A few months ago, Chronicle Blogger Tory G wrote “Developers transform underutilized land into better and higher uses by increasing property value.” The statement makes logical sense. But it misses some important points.
First, poorly sited development can cost more than it brings. Consider the case of a dirty factory in a residential neighborhood. The owners increased the value of their property by improving it. But nobody wants to live next to a factory, so the values of neighboring properties decrease. It is entirely plausible that the decrease in neighbors’ property values could be greater than the increase in value at the new factory.
Second, when development deteriorates, the costs to surrounding neighborhoods increase. As an apartment complex starts to deteriorate, for example, the necessity of police and fire protection increases. Units that were intended for young couples now house families – so the schools become overcrowded. These things all cost money for the City to deal with. At the same time, neighbors no longer have the safety and services they once did, so their property values fall. The costs incurred over the life of the apartment complex could be greater than what that complex brings in taxes.

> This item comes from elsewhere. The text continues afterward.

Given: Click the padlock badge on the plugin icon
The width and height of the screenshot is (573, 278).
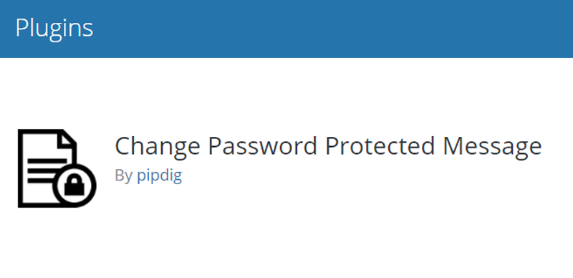Looking at the screenshot, I should pos(74,186).
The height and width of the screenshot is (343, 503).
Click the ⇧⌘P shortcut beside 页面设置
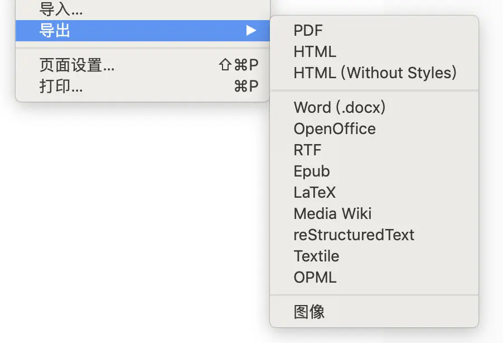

The City of Houston is going to court to demolish the Candlelight Trails Condominiums. It’s going to cost nearly $500,000 to tear down that development, and chances are the taxpayer will bear that cost. The Candlelight Trails Condominiums were built in 1983. The City would have had to collect $19,000 a year over their 27 year lifespan just to cover the costs of demolition.
Tory G’s statement needs rebuttal because Houston is not like other big cities. We don’t rely on a zoning ordinance to dictate what can be built where; and we shouldn’t have to. Developers need to look beyond the borders of their own sites, and beyond the here-and-now.